━━━ SOURCE DOCUMENT
Monday, May 31, 2010

Memorial Day Guarantee

When a potato chip is folded over, do you call it a Wish Chip? I bit into a Wish Chip today and I couldn't think of a thing to wish for that I didn't already have. Being at Lagoon on "Lagoon Day," known to the rest of the country as Memorial Day, makes life pretty perfect. As far as perfect goes, this Lagoon Day was maybe one of the best! The weather was perfect, the food was plentiful, the kids were happy, and everyone was there. Zeljko and Jenn and their boys even came from Pocatello. Zeljko's first experience in this country was Lagoon Day, the day after her arrived here to stay with us from war-torn Yugoslavia. Major culture shock! In the eleven intervening years, he has become family, as have Jenn and the boys.
━━━━━━
━━━ AVAILABLE DATA
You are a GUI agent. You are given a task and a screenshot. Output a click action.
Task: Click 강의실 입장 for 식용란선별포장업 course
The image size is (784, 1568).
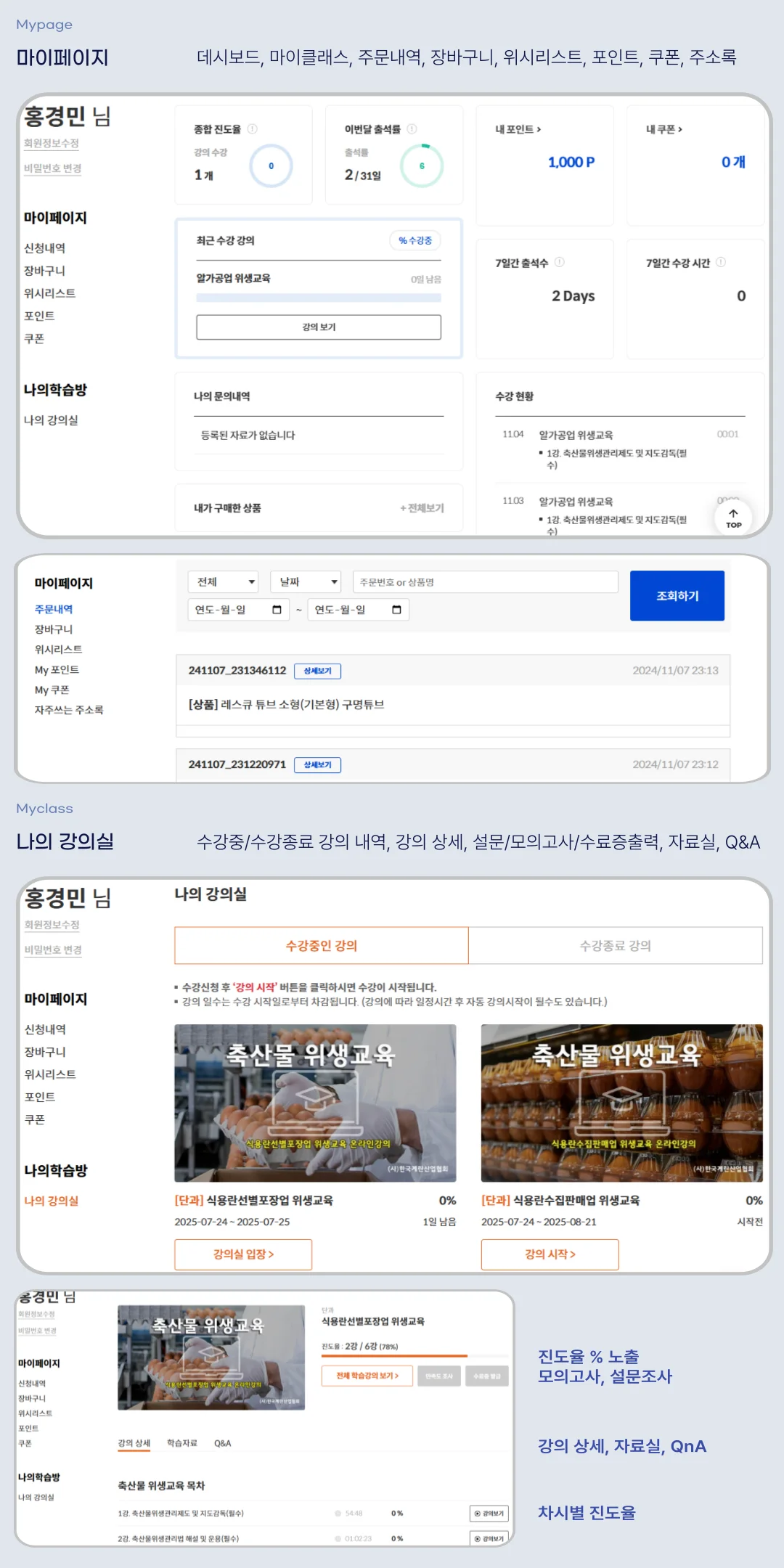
━━━━━━
■ WHAT YOU WILL DO: From the Memorial Day post, print the passage beginning with the words "Memorial Day Guarantee" and ending after "and the boys.".

■ RESULT FOR THIS TASK:
Memorial Day Guarantee

When a potato chip is folded over, do you call it a Wish Chip? I bit into a Wish Chip today and I couldn't think of a thing to wish for that I didn't already have. Being at Lagoon on "Lagoon Day," known to the rest of the country as Memorial Day, makes life pretty perfect. As far as perfect goes, this Lagoon Day was maybe one of the best! The weather was perfect, the food was plentiful, the kids were happy, and everyone was there. Zeljko and Jenn and their boys even came from Pocatello. Zeljko's first experience in this country was Lagoon Day, the day after her arrived here to stay with us from war-torn Yugoslavia. Major culture shock! In the eleven intervening years, he has become family, as have Jenn and the boys.